Тайна Софьи была известна окружающим. Весь маленький двор, не исключая цесаревну Марию, со вниманием наблюдал за развитием платонического романа. Твердость девушки вызывала уважение тем более сильное, что Софья действительно любила и с радостью отдалась бы, если бы не религиозный долг. «Я забыла, что Бог дал мне крепость, которой я должна пользоваться… Я чувствую, что душа старается взлететь, но она оскорблена, стеснена, задушена, подавлена со всех сторон… Я могла бы посвятить себя целиком, во все мгновения своей жизни, я пожертвовала бы с радостью всем моим существованием — но кому? Кто сумеет это оценить?»

Наконец ее мольбы были услышаны. Одна из старших дам двора, княгиня Гагарина, решила, что именно такая супруга нужна ее недавно овдовевшему сыну, а маленькой осиротевшей внучке — мать. Она познакомила Г. Г. Гагарина, «Грегуара» на страницах дневника, с Дашковой. Между молодыми людьми возникла искренняя симпатия. Гагарин сделал предложение. Интересно поведение Софьи: она считала себя недостойной выйти замуж, хотя не совершила ничего предосудительного. Само чувство к женатому человеку пятнало ее в собственных глазах.

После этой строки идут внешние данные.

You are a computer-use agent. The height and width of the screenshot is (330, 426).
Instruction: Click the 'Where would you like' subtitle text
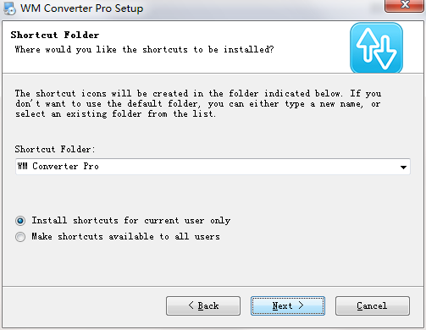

«Я открыла ему мою душу, как я это делала во время приготовления к причастию… Он видел, что я ничего не хочу скрывать и что я это делаю с чувством глубокого смирения, готовая от него после услышать: „Я не хочу вас“. Он мне сказал, что его решение бесповоротное, и что я — ангел».

Объяснения Софьи с Грегуаром, великим князем и своей госпожой цесаревной Марией Александровной принадлежат к лучшим страницам русской мемуарной прозы и показывают, как глубоко, под влиянием литературы, образованная девушка середины XIX века умела анализировать движения своей души. «Надо иметь благородное сердце, чтобы быть в состоянии, не унижаясь, плакать, как это делал великий князь… Потом он попросил меня оказать ему великую честь быть моим посаженым отцом. „У меня хватит на это силы, — говорил он, рыдая, — да, у меня хватит силы“.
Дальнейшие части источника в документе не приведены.